Sivil Toplum Örgütü dendiğinde, aklımıza sorumluluk, mücadele ve birlikte olmaktan elde edilen güç gelir.

İlimize baktığımızda sayamayacağımız kadar oda, dernek ve sendika var. Beraberinde sayamayacağımız kadar da bu STK’ların başkanları var. Hiçbir konuda fikri olmayan, sesi soluğu çıkmayan sadece tabelaları olan STK’lar.

Oysaki STK’lar; projeler üreten, kar amacı gütmeyen ve kurumsal kimliğe sahip oluşumlardır. Maalesef ilimizde gerçek anlamda görevini yapan Sivil Toplum Kuruluşu Başkanı bir elin parmaklarını geçemeyecek kadar az.

Başkanlarını ise sadece protokollerde görürsünüz. Neymiş, sözüm ona başkanmış.

Ne temsil ettikleri meslek gruplarının sorunlarını dile getiriler, ne şehirdeki gelişmeler hakkında fikirleri vardır, ne de yetkililerden talepleri olur. Ama onlar başkan! Resmi kurumlara, davetlere bu sıfatla giderler, etraflarına da hava atarlar. Acıyorum doğrusu çok yazık!

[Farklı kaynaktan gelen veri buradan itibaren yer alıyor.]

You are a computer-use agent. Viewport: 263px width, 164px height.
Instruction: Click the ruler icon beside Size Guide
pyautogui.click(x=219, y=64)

Ancak sözüm görevini layıkı ile yapanlara değil. Zaten onlar kendilerini biliyorlar. Ayrıca çalışan belli oluyor, hizmetleri ile söylemleri ile sıkça gündeme geliyorlar.

Bu kentte bir de Eczacılar Odası vardı. Sadece vardı işte.

Taaa ki geçtiğimiz yıl Ekim ayında Murat Aras’ın başkanlığa seçilinceye kadar, sadece adı vardı.

Sayın Aras, 10 dönemlik yani 20 yıllık bir yapıyı devirmişti.

Ve demişti ki “Ben sıradan bir başkanlık yapmayacağım. Oda faaliyetlerimiz sosyal ve kültürel faaliyetlerimizle pekiştireceğiz. Yerel sorunlara da hassasiyetle eğileceğiz.”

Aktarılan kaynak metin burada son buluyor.